The data ::
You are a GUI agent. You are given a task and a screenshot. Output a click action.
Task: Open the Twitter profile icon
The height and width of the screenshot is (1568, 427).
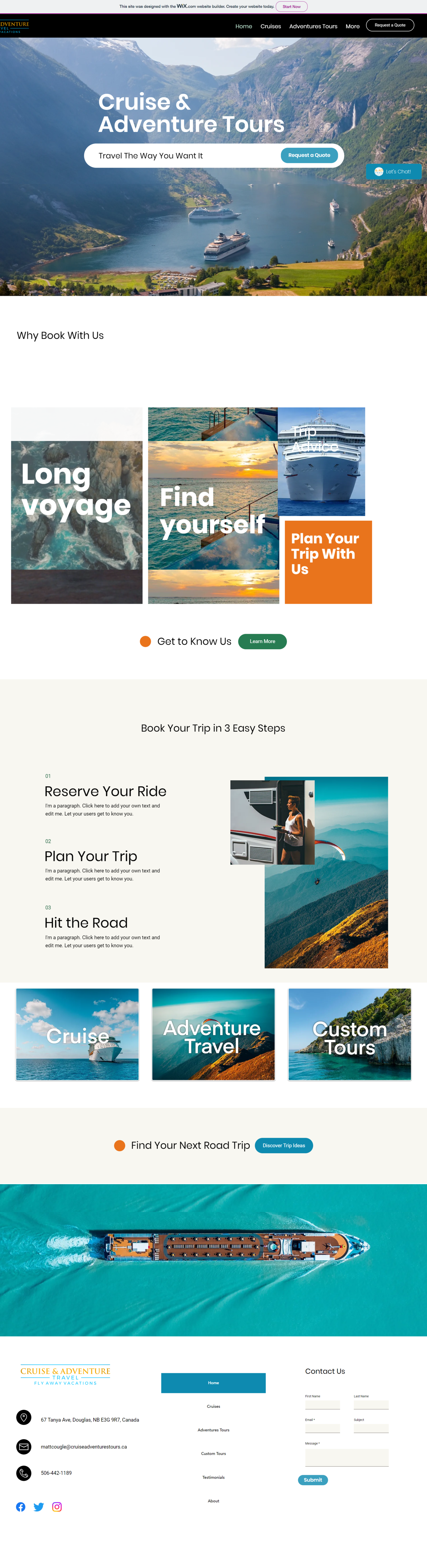tap(39, 1507)
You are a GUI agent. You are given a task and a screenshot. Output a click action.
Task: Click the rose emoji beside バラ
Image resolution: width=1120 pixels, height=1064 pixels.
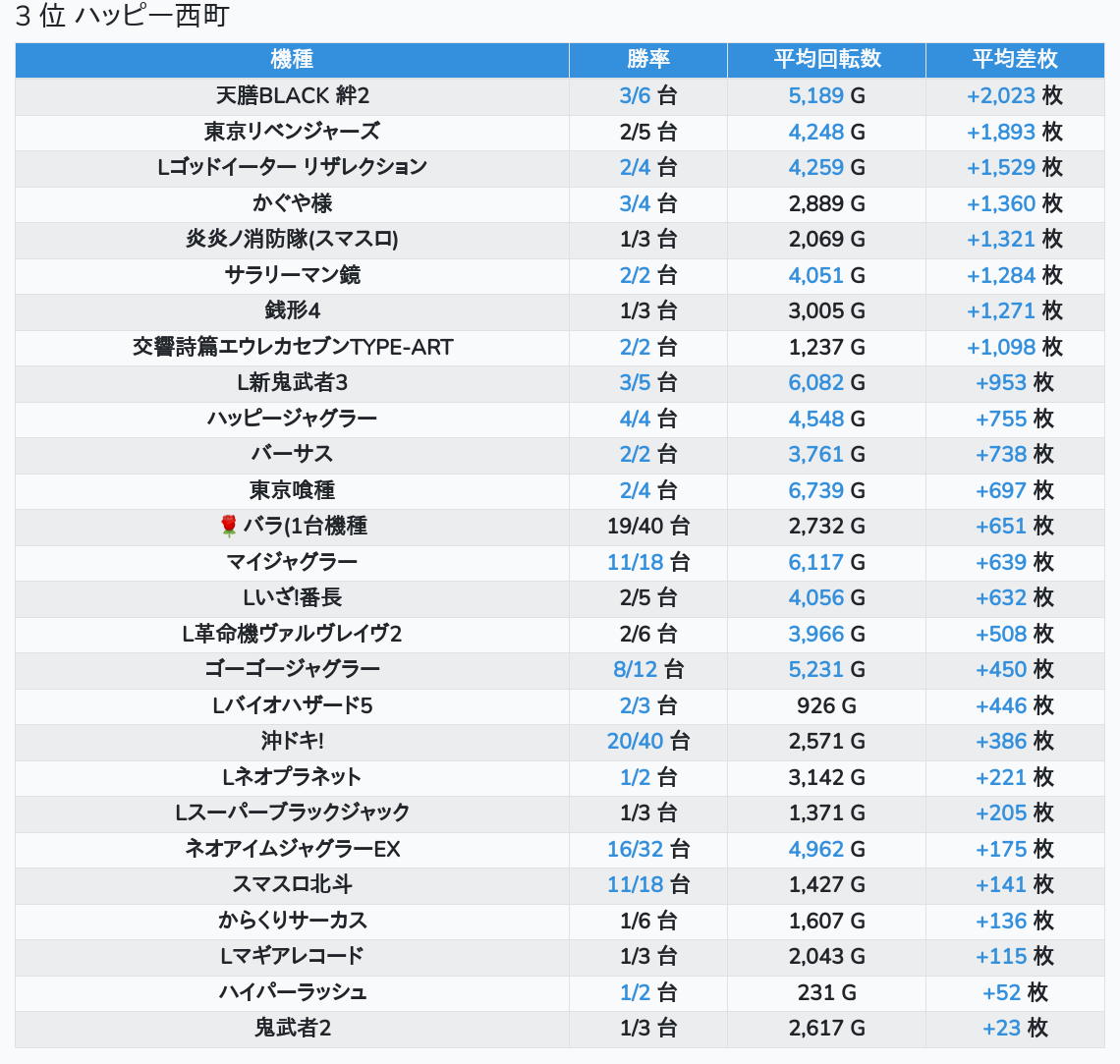point(229,526)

Required work :: Retype the records exactly. Any image in them should not appear in what you write.

Result of this exercise ::
You are a GUI agent. You are given a task and a screenshot. Output a click action.
Task: Open the Twitter profile icon
The height and width of the screenshot is (1568, 427).
tap(39, 1507)
You are a GUI agent. You are given a task and a screenshot. Output a click action.
Task: Click the rose emoji beside バラ
Image resolution: width=1120 pixels, height=1064 pixels.
point(229,526)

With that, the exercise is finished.